- _PROMPT_
Please set out the lines from the start of the records through the line holding "[Windows] (733, 115)", inclusive, as a numbered list, leaving out any blank lines.

- _INFORMATION SUPPLIED_
* * * * *

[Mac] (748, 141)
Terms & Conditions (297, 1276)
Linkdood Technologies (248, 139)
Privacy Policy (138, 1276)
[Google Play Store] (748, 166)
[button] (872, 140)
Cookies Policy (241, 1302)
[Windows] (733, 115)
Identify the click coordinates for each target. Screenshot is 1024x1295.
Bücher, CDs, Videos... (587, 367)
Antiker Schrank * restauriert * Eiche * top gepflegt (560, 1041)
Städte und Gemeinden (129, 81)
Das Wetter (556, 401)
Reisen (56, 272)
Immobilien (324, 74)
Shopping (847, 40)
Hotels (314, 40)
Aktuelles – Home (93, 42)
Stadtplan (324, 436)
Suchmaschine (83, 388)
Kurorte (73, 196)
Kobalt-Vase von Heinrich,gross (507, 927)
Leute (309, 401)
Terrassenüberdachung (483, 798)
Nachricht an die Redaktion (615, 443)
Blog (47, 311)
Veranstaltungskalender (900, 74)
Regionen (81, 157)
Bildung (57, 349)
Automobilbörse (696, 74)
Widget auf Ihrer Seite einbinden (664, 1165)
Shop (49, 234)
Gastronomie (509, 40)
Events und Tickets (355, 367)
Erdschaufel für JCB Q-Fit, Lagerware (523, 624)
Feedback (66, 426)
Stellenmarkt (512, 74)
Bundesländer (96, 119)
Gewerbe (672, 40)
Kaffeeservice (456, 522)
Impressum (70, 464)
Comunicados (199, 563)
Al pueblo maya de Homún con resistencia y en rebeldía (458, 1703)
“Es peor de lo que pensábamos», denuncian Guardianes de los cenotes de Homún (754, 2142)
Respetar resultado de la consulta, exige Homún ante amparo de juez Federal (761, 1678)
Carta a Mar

* * * * *

- _ANSWER FOR THE TASK_
1. [Mac] (748, 141)
2. Terms & Conditions (297, 1276)
3. Linkdood Technologies (248, 139)
4. Privacy Policy (138, 1276)
5. [Google Play Store] (748, 166)
6. [button] (872, 140)
7. Cookies Policy (241, 1302)
8. [Windows] (733, 115)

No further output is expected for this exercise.